Monday, March 2, 2009

the one with all the word vomit

I mentioned before that I trust God to provide my needs, but I wasn't okay with the journey. I know the "end", but I don't want to read the story. I think....THINK, I'm ready for the journey. I THINK I'm okay with what God has in store for me. I want to so bad, maybe I just need to say it?? So here I am saying, I am okay with whatever I might experience before God provides a job. I'm okay with not being able to eat out. I'm okay with turning off the cable for now. I'm okay with cutting back on everything if that is what it takes. At least I think I am. One step at a time. One tiny baby step at a time.

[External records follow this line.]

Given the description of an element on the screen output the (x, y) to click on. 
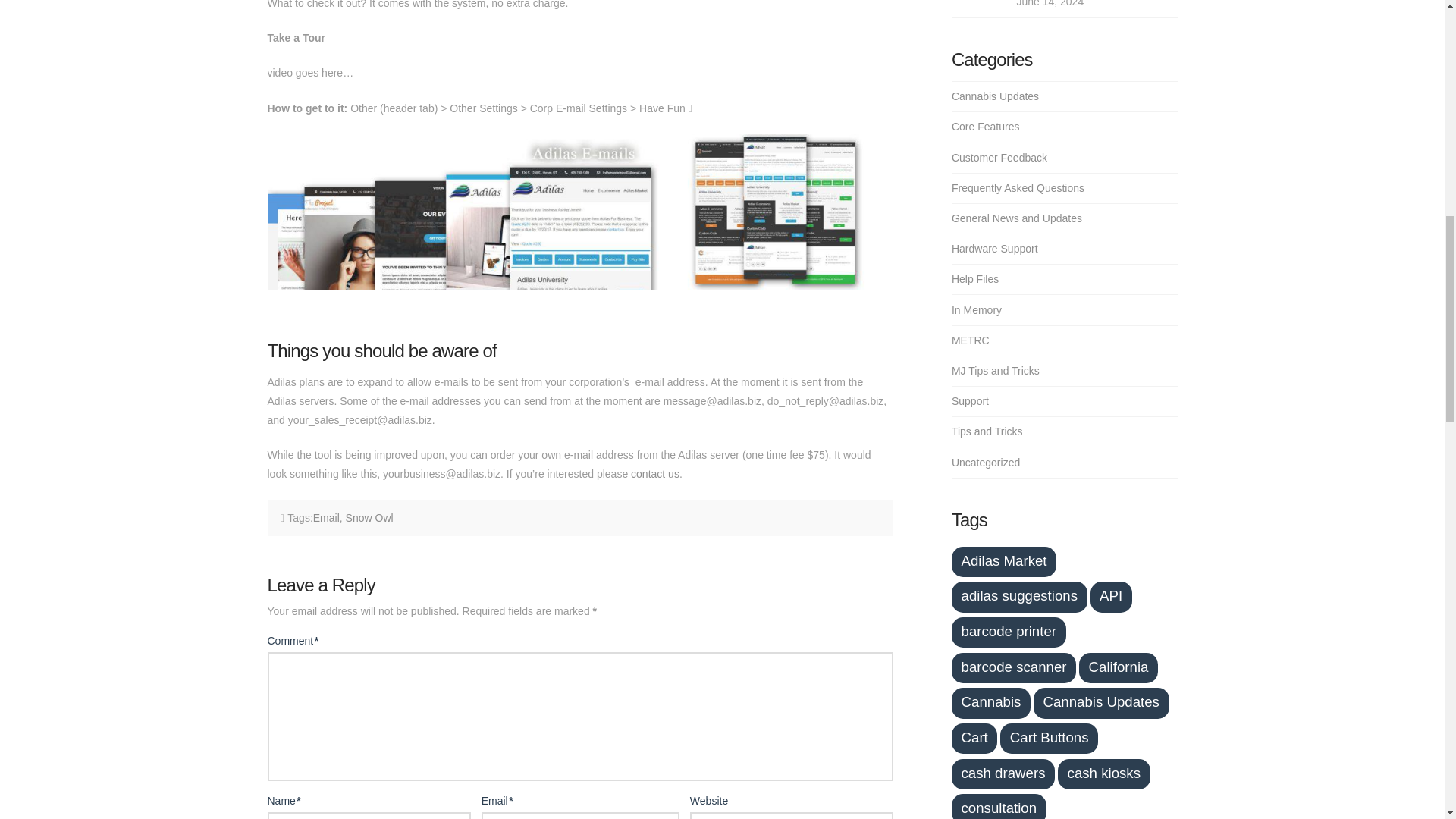
contact us (654, 473)
Email (326, 517)
Snow Owl (369, 517)
Given the description of an element on the screen output the (x, y) to click on. 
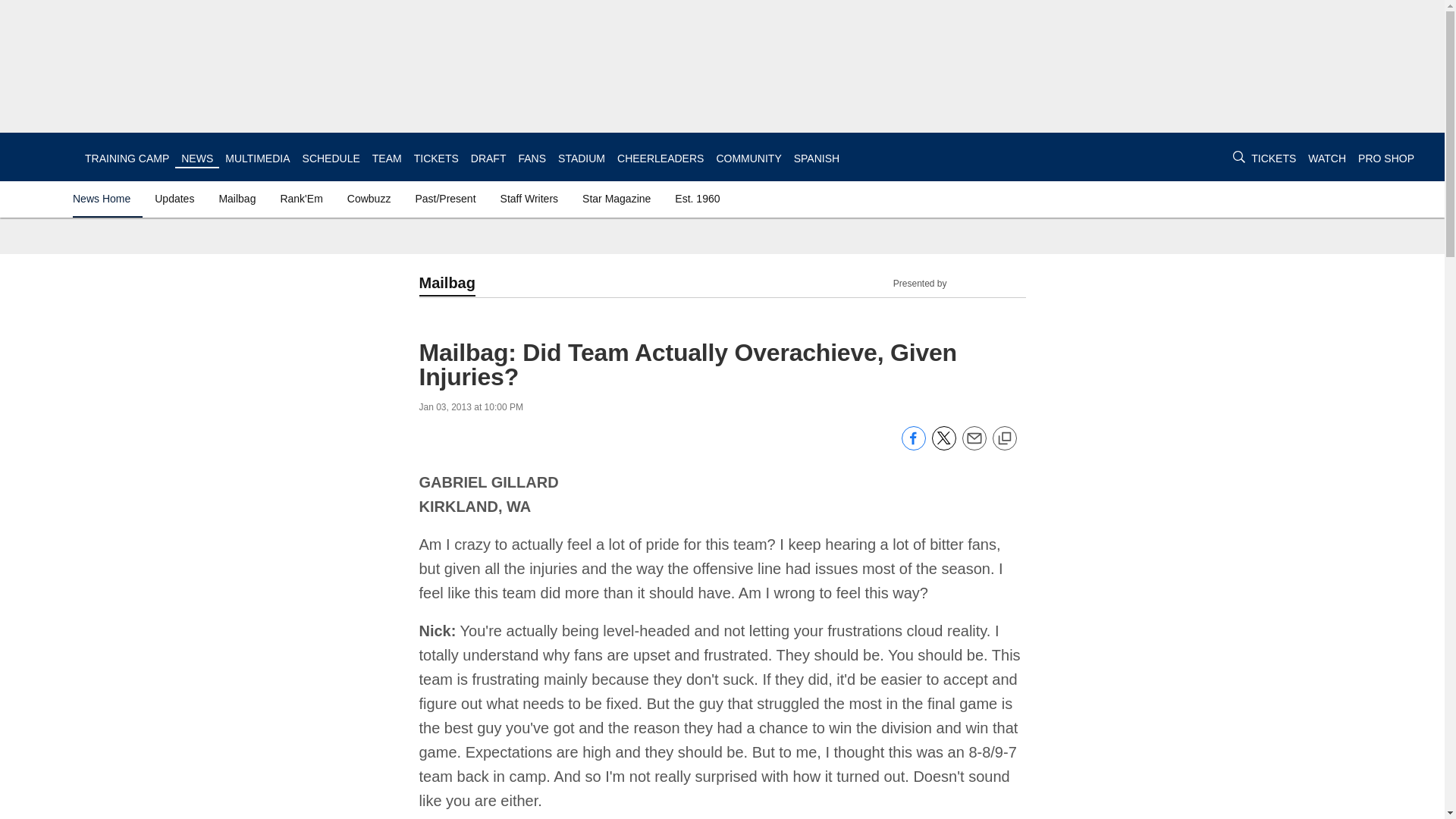
TICKETS (1272, 158)
Link to club's homepage (42, 156)
TRAINING CAMP (126, 158)
CHEERLEADERS (660, 158)
DRAFT (488, 158)
DRAFT (488, 158)
SPANISH (816, 158)
TICKETS (1272, 158)
PRO SHOP (1385, 158)
STADIUM (581, 158)
Given the description of an element on the screen output the (x, y) to click on. 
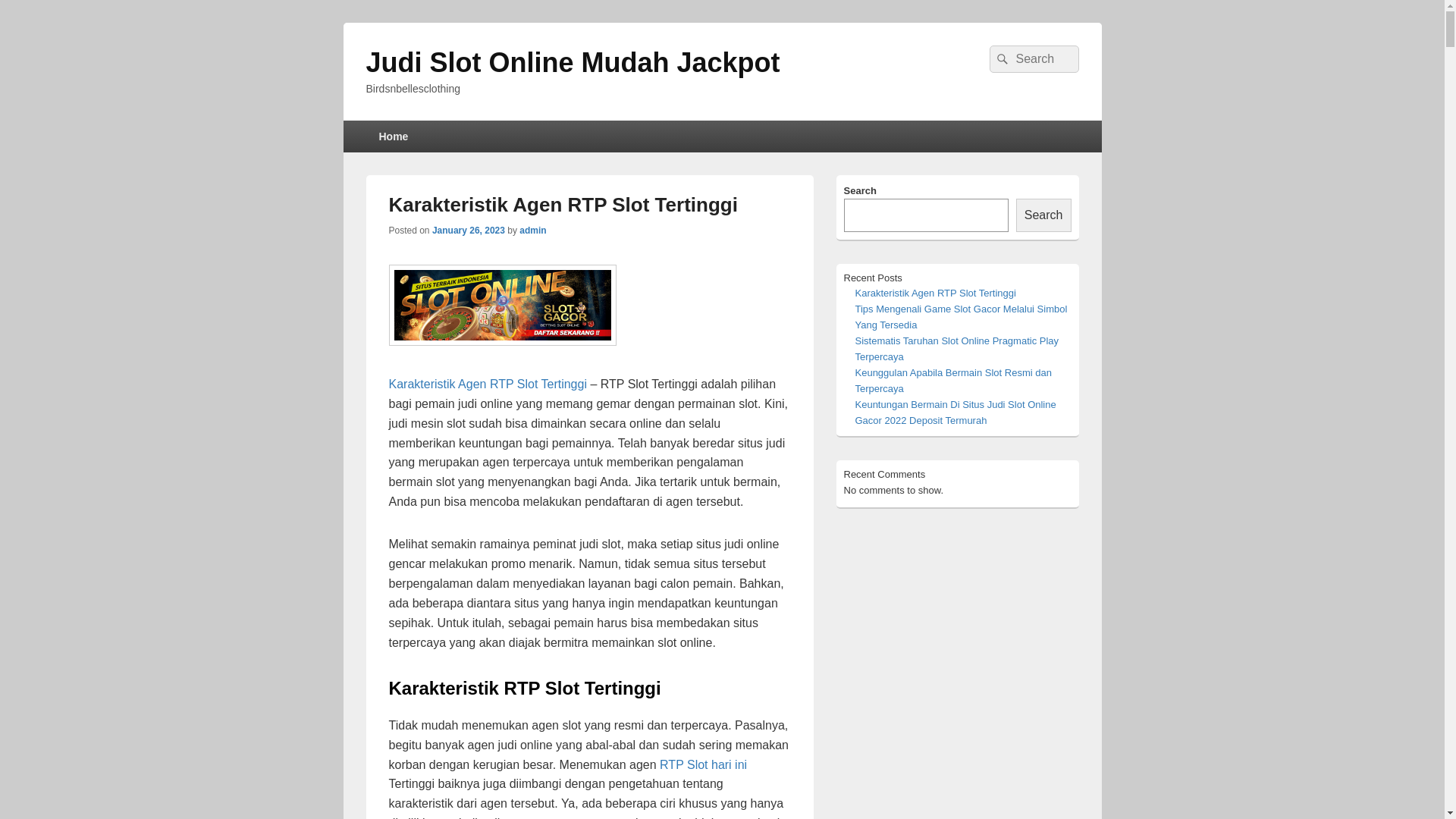
Keunggulan Apabila Bermain Slot Resmi dan Terpercaya Element type: text (953, 380)
Search Element type: text (1043, 215)
RTP Slot hari ini Element type: text (702, 764)
Tips Mengenali Game Slot Gacor Melalui Simbol Yang Tersedia Element type: text (961, 316)
Sistematis Taruhan Slot Online Pragmatic Play Terpercaya Element type: text (957, 348)
Home Element type: text (392, 136)
Judi Slot Online Mudah Jackpot Element type: text (572, 62)
admin Element type: text (532, 230)
Karakteristik Agen RTP Slot Tertinggi Element type: text (487, 383)
Search for: Element type: hover (1033, 58)
Search Element type: text (999, 58)
January 26, 2023 Element type: text (468, 230)
Karakteristik Agen RTP Slot Tertinggi Element type: text (935, 292)
Karakteristik Agen RTP Slot Tertinggi Element type: text (562, 204)
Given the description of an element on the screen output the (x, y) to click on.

My journey through this terrifying time in my life continues. I still have a job, but it is supposed to end at the end of March. I did hear that the place I interviewed wants to hire me, but I'm not sure how legitimate this rumor really is, and I don't know when the hiring will happen. Is God telling me to wait? Or, should I be putting all my energy into finding a new job? The rumor came from a pretty reliable source, but should I put all my "eggs in one basket"? I need God to write it out in the clouds. I don't have enough faith in myself to listen. I am always second guessing. How do I know if God is really talking to me?

On another similar note, I'm still searching for what the future holds. What is next for me? Am I supposed to go to graduate school? What do I do once I get a job? Is that it? Can I start expanding my family? This process is one that I don't think I was really expecting to go through after graduation. I knew what I wanted to do with my life and now I don't. A terrifying place to be. I thought I knew what God wanted me to do in my life and now I don't. Even more terrifying. Which brings me back to "How do I know if God is really talking to me?". How will I know what to do next if I can't even hear what God is saying? Am I not listening, or is he not talking yet?

So I feel like I just vomited words everywhere. I'm not sure if this makes any sense, or if I've moved forward at all. I feel like such a mess right now. My thoughts are constantly running 100 miles a minute. So fast I can't focus on one. A whirlwind. I feel super emotional and I could lose it at any moment. Although sometimes I feel like I have no emotion at all. I am not okay. ARGH!

My goal this week is to learn to delight in the Lord and ALL he has to offer. I love him. I worship him. I am in awe of him. I want to delight in his will.